As illustrated in FIG. 2, the spike 12 may also include a second opening 25 at its proximal end 20 opposite from the first opening 18. This second opening 25 allows for the perfusion of blood from the coronary artery CA as shown by the arrow in Figure 2.

In installing the device just described, the physician would make a small incision of a keyhole type in order to gain access to the blocked vessel. Vision could be obtained through thoroscopy or similar endoscopic procedure. Such access would be very minimally invasive. Once the area of blockage is located, the spike is implanted the body in the manner described above. The spiked device would preferably be introduced by way of an automatic gun or needle in order to reduce procedure times and avoid bleeding. Of course, the spike could be implanted in other ways as well.
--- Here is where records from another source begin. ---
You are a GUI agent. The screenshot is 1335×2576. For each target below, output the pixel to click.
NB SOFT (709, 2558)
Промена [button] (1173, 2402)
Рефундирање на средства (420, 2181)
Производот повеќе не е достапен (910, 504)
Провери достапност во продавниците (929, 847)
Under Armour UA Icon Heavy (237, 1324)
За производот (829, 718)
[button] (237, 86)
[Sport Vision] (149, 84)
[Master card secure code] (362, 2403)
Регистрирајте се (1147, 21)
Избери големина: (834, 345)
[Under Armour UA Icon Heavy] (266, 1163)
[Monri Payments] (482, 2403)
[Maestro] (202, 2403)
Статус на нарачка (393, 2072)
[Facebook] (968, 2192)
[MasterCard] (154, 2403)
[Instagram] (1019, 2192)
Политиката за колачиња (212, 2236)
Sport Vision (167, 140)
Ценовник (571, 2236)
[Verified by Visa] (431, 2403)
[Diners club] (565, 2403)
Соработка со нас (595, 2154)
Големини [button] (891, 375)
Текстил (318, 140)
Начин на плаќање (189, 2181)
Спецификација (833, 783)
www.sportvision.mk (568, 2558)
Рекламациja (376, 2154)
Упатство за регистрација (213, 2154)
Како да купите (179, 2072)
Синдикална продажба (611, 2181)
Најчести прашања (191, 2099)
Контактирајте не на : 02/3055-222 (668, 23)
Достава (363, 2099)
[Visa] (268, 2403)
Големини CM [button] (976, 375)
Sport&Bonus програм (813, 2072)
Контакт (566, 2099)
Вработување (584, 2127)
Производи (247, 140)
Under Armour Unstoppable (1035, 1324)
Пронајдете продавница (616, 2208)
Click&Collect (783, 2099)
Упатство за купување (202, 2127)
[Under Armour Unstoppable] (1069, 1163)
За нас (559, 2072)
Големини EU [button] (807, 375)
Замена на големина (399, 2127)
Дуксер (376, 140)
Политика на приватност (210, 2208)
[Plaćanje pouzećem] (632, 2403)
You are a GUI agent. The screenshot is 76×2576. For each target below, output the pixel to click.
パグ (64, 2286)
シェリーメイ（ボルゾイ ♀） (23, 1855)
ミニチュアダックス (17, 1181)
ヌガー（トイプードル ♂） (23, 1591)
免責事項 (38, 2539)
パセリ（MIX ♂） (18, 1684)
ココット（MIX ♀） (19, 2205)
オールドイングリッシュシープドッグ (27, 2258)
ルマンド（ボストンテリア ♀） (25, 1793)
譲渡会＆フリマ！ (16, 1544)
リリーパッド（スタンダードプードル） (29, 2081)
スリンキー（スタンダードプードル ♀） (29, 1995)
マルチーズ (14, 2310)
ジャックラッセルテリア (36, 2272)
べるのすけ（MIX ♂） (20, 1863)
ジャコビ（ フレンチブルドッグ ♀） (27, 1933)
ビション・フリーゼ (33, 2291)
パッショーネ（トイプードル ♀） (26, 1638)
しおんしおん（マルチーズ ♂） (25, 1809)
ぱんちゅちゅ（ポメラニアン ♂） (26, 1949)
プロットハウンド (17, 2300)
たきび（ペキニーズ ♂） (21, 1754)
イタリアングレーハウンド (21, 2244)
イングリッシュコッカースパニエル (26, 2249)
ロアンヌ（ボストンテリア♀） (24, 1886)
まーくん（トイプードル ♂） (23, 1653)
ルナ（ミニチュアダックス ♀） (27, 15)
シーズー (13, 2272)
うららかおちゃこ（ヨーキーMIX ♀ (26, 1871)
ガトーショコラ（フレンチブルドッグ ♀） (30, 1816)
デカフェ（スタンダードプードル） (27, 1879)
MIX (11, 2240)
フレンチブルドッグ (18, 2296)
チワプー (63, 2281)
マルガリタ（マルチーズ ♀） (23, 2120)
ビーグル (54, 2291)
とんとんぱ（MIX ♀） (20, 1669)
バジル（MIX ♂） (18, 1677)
One method for implanting the device is illustrated in FIGs. 3A-C. The spike 30 is first mounted over a needle 32 (FIG. 3A), and the needle 32 is used to puncture the coronary artery CA, myocardium MYO and left ventricle LV (FIG. 3B). The needle 32 is then removed (FIG. 3C) and the anterior hole in the coronary artery CA is closed using sutures 34 or other suitable methods.

In an alternate method illustrated in FIGs. 4A and B, a flap FL is first cut in the wall of the coronary artery CA and the needle 32 bearing the spike 30 is inserted through the flap FL and through the other side of the coronary artery CA, through the myocardium MYO, and into the left ventricle LV. The needle 32 is withdrawn, leaving the spike 30 in place. The flap FL is then closed using sutures 34 or other suitable means. The spike 30 is preferably anchored in place in the myocardium MYO as described above to prevent migration and to ensure that the free flow of blood from the left ventricle LV to the coronary artery CA is maintained.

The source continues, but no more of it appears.